Move to Learn (originally Learning on the Move)
To accommodate the schools’ emphasis on pre-academic and academic lessons, ‘Move to Learn’ integrated physical activity into preschool lessons, which previous studies have shown to be successful [17, 28]. Different preschools operate with different early learning standards; thus, teachers were encouraged to incorporate physical activity into their typical daily lessons. The initial goal was 20 min of activity-based lessons per day. However, interventionists and measurement staff observed teachers implementing low-intensity active lessons that were very short in duration. This component was not eliminated from the intervention, because it was highly valued by the teachers and added to their overall buy-in to the program. To make the goal more realistic and achievable, the time goal was modified after Year 1. Through Years 2 and 3, teachers were encouraged to conduct two 5-min active lessons per day for a total of 10 min.
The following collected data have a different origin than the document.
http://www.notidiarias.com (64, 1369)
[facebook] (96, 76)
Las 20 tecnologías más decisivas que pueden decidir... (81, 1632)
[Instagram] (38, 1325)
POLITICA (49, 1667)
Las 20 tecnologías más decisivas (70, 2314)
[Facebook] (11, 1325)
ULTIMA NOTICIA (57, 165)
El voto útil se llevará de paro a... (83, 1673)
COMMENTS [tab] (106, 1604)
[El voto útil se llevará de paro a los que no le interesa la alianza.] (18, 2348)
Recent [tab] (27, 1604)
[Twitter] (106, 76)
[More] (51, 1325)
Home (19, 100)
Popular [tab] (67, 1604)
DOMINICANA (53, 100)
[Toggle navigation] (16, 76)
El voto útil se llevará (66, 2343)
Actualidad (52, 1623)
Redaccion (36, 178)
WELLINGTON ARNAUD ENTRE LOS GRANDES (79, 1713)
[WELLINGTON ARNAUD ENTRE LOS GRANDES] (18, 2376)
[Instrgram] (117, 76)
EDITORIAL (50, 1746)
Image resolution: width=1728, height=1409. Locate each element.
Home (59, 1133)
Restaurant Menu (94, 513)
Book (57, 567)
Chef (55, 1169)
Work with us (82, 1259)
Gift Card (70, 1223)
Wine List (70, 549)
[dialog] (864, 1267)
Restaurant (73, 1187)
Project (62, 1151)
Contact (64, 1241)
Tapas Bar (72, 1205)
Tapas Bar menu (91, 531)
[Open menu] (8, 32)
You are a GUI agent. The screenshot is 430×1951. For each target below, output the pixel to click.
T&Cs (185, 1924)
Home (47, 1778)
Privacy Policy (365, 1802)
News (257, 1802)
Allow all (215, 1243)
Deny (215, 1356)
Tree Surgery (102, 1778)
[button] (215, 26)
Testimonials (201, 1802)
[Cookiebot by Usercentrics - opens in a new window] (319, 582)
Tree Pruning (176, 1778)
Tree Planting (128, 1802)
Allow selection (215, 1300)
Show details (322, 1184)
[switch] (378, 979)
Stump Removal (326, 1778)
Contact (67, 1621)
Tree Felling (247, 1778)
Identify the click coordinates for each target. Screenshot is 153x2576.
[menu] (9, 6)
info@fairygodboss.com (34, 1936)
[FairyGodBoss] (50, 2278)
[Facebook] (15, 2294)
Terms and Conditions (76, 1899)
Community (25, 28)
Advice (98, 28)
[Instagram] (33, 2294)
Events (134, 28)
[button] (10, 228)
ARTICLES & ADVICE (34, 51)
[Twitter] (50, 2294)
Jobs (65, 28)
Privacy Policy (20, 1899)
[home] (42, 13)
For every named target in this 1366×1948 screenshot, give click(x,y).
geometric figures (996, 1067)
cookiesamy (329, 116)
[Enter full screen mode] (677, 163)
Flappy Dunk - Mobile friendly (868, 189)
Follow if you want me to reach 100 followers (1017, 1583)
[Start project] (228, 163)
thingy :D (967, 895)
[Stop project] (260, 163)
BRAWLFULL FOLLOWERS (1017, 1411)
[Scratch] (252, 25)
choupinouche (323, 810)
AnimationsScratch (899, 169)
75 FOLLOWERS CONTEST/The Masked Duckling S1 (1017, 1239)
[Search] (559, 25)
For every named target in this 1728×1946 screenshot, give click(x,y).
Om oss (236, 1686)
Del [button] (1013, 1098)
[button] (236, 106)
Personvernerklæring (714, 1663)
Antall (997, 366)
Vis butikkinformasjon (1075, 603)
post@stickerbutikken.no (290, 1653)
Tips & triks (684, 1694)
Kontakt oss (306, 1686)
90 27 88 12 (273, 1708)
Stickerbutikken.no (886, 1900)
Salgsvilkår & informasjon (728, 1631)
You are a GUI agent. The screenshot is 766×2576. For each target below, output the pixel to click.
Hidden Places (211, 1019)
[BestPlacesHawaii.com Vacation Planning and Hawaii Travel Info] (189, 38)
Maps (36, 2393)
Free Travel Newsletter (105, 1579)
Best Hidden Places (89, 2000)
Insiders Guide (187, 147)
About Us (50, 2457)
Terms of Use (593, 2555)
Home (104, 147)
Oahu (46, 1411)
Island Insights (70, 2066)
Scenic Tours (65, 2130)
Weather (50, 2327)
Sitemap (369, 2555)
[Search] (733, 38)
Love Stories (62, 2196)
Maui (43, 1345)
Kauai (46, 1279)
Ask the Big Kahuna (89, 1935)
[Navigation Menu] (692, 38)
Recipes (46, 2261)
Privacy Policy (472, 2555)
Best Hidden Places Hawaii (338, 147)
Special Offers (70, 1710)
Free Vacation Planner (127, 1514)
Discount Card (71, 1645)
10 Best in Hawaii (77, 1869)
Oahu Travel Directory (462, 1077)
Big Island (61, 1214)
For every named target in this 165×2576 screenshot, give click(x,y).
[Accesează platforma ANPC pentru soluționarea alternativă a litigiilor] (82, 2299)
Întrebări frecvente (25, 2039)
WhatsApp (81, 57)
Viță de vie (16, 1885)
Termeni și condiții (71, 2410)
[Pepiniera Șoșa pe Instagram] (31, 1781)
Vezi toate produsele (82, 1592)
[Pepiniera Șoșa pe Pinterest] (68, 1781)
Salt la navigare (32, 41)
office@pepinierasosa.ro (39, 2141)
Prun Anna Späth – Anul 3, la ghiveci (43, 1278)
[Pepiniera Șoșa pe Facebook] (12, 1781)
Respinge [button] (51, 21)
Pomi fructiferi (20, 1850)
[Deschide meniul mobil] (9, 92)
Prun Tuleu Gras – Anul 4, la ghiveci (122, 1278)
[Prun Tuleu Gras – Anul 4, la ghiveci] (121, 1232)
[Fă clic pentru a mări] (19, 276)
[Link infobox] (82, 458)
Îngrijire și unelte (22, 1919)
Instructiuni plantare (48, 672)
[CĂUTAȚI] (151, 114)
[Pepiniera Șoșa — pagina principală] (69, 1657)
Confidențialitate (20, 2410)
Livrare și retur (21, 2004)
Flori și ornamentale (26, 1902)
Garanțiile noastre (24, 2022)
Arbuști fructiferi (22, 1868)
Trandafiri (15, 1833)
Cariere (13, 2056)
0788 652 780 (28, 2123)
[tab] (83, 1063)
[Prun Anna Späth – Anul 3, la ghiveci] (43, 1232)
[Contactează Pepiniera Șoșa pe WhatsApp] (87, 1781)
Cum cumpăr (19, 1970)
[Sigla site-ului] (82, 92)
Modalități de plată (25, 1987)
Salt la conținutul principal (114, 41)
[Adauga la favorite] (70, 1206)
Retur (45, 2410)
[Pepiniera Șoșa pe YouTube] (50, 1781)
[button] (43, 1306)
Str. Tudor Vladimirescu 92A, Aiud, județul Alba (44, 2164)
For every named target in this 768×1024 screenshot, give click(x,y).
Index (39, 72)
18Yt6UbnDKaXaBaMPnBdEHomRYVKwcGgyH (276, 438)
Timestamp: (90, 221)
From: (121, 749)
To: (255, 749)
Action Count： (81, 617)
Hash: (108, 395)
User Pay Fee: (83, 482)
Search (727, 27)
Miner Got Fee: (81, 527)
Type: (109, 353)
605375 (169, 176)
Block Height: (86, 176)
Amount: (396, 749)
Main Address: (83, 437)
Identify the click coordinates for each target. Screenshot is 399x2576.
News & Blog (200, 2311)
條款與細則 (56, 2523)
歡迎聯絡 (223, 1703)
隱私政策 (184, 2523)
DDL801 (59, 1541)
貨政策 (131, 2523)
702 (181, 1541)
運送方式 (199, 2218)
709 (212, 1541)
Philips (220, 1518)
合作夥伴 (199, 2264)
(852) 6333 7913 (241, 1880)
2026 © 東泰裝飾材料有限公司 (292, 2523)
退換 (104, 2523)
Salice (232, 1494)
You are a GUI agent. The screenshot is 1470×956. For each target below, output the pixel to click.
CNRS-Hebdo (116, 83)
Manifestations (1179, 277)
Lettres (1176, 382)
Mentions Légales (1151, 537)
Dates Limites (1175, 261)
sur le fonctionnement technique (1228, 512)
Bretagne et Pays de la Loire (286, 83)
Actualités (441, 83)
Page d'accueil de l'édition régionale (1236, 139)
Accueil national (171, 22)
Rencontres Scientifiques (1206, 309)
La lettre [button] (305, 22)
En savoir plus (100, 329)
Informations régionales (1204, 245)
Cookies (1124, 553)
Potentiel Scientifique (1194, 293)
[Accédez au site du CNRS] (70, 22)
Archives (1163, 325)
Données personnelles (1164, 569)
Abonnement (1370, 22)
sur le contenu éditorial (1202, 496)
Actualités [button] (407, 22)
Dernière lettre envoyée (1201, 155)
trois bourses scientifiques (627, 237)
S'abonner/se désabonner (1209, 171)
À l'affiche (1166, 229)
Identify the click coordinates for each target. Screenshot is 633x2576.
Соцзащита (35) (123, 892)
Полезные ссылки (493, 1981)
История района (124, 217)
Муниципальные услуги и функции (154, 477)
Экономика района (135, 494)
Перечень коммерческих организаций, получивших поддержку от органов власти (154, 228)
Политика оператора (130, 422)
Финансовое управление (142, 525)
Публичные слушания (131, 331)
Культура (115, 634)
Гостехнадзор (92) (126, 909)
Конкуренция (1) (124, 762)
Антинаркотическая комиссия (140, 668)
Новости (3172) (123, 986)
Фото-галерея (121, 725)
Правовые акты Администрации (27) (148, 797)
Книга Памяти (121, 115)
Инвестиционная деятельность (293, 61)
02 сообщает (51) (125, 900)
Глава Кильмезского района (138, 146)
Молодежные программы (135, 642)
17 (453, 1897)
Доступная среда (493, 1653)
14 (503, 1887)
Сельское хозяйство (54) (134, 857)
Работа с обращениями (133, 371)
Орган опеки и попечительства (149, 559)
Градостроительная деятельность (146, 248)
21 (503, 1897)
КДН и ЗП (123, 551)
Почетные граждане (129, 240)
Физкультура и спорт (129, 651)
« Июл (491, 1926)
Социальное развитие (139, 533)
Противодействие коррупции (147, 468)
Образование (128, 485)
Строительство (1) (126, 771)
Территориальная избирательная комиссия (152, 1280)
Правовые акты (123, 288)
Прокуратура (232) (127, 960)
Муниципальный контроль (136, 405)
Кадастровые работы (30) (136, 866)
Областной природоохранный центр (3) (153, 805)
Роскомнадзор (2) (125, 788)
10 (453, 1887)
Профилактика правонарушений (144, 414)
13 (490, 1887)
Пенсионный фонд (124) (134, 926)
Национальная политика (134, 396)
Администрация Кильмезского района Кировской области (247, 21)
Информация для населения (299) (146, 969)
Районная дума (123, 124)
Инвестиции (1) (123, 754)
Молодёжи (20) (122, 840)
This included activities such as moving during story time, calendar time and other large group tasks.
Gross Motor Centers
In many preschools, a large percentage of the daily schedule involves center time, where students select individual or small group activities, such as playing with blocks, making arts and crafts, or participating in sociodramatic play. These activities typically involve sedentary or light activity. During Year 1, teachers were encouraged to create active movement centers that focused on gross motor skills, often set to a theme. For example, the March-themed Leprechaun center guided children to ‘crawl’ through a field of ‘shamrocks’, follow the rainbow (‘step’ on multicolored dome cones) and ‘throw’ ‘gold’ in the pot (practice object control by throwing beanbags to a target). After the first year, based on teachers’ feedback and observations, the interventionists determined that this component had lower reach and feasibility than those of the other components. Thus, this component was excluded from Years 2 and 3.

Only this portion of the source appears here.